What a terrible week. I’ve found it hard to concentrate on anything substantial. In a mostly futile attempt to distract myself from doomscrolling I’ve mainly been building some experimental output plugins, fiddling with PyInstaller and messing around with shapefiles.

Packaged Datasette with PyInstaller

A long running goal for Datasette has been to make it as easy to install as possible—something that’s not particularly straight-forward for applications written in Python, at least in comparison to toolchains like Rust, Go or Deno.

Back in November 2017 Raffaele Messuti suggested using PyInstaller for this. I revisited that issue while looking through open Datasette issues ordered by least recently updated and decided to try it out again—and it worked! Here’s the resulting TIL, and I’ve attached a bundled datasette macOS binary file to the 0.53 release on GitHub.

There’s one catch: the binary isn’t signed, which means it shows security warnings that have to be worked around if you try to run it on macOS. I’ve started looking into the signing process—I’m going to need an Apple Developer account and to jump through a bunch of different hoops, but it looks like I should be able to get that working. Here’s my issue for that: GitHub Actions workflow to build and sign macOS binary executables—it looks like gon is the missing automation piece I need.

One thing that really impressed me about PyInstaller is the size of the resulting file. On both macOS and Linux it was able to create a roughly 8MB file containing Datasette, all of its dependencies AND a working Python environment. It’s pretty magic!

datasette-css-properties

I wrote this up in detail a couple of days ago: datasette-css-properties is an amusingly weird output plugin that turns the results of a SQL query into CSS custom property definitions which can then be used to style or insert content into the current page.

sqlite-utils 3.2

The big new feature in this release is cached table counts using triggers, which I described last week. Full release notes here.

I’ve opened an issue to take advantage of this optimization in Datasette itself.

datasette-export-notebook

This is an idea I’ve been bouncing around for a while, and during a bout of attempted-coup-induced insomnia I decided to sketch out an initial version.

datasette-export-notebook is a plugin that adds an export-to-notebook option to any table or query.

This provides a page of documentation with copy-and-paste examples for loading data from that table or query into a Jupyter or Observable notebook.

Here’s a live demo.

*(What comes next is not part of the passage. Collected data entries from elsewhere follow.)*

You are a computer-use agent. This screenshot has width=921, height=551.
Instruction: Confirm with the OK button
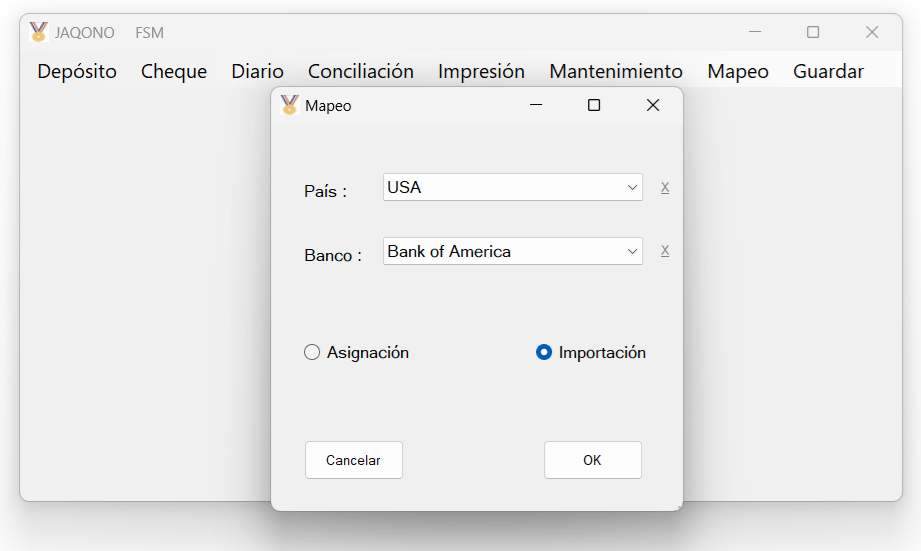click(x=592, y=460)
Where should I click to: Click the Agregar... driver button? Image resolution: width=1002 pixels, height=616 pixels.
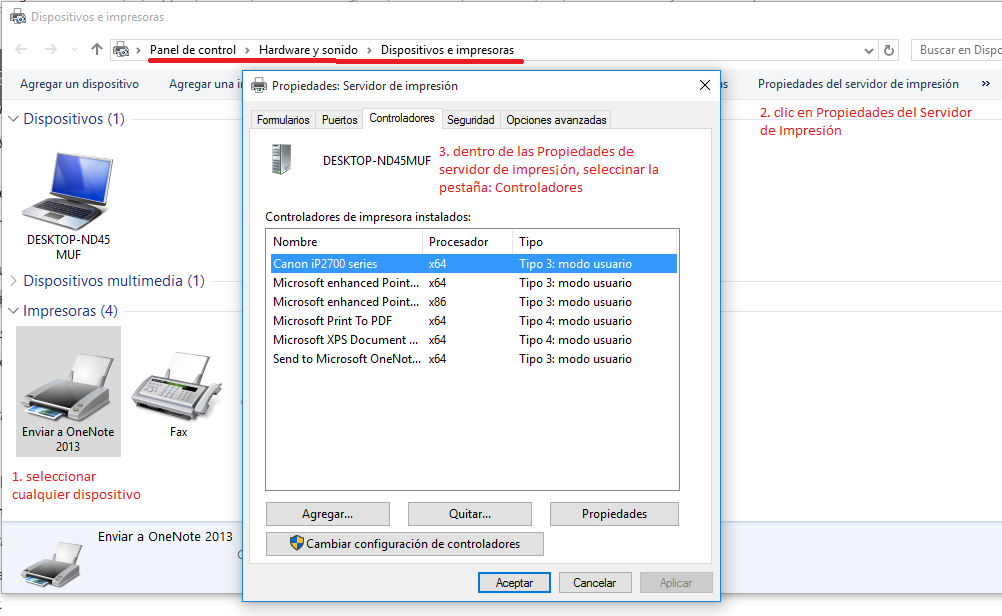coord(327,514)
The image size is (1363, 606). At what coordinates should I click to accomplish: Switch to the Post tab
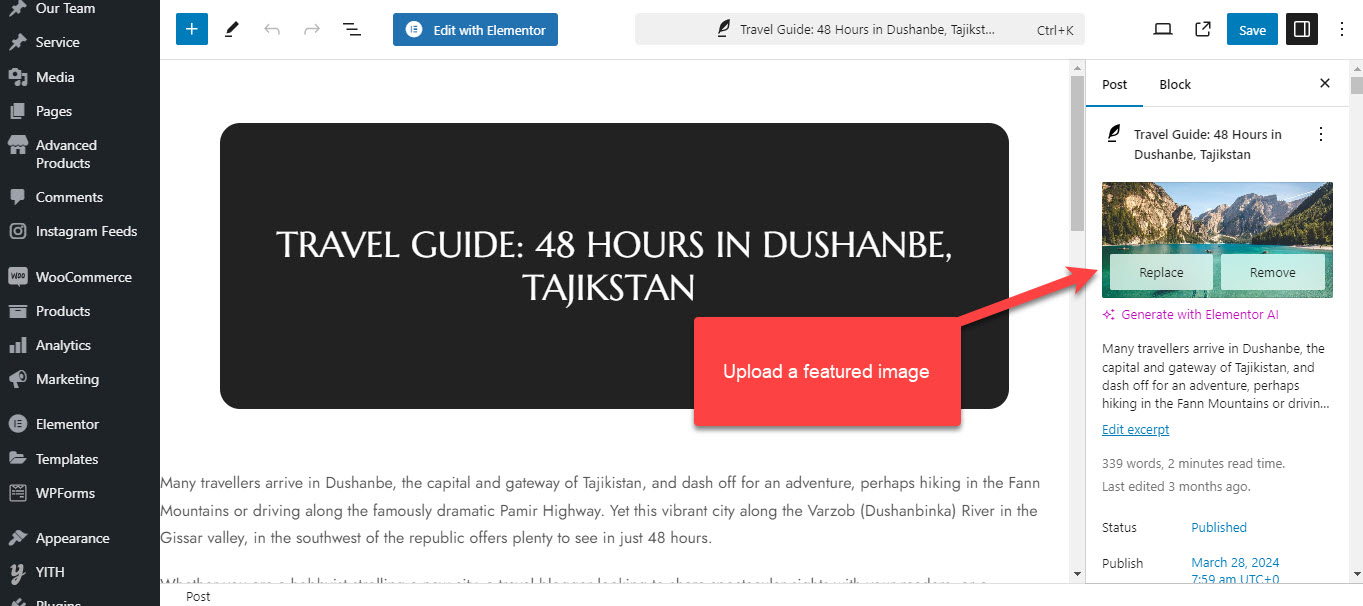1114,84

The interface currently looks like this:

Screenshot of the interface, showing copy-and-paste examples for Jupyter and Observable imports

As often happens when building even simple plugins like this I identified some small improvements I can make to Datasette.

cbsa-datasette

Core-based statistical areas are a US government concept used for various statistical purposes. They are essentially metropolitan areas, based on central cities and the commuting area that they sit inside.

I built cbsa.datasettes.com this week to provide an API for looking up a CBSA based on a latitude and longitude point. Here’s a location within San Francisco for example:

https://cbsa.datasettes.com/core/by_lat_lon?longitude=-122.51&latitude=37.78

This returns San Francisco-Oakland-Berkeley, CA. Add .json and &_shape=array to the above URL to get a JSON API version.

The data comes from a shapefile published by the Bureau of Transportation Stastics. I’m using shapefile-to-sqlite to import it into a SpatiaLite database, then publishing it to Cloud Run using this GitHub Actions workfow. Full details in the README.

I built this mainly to act as a simple updated example of how to use Datasette and SpatiaLite to provide an API against data from a shapefile. I published a tutorial about doing this for timezones three years ago, but shapefile-to-sqlite makes it much easier.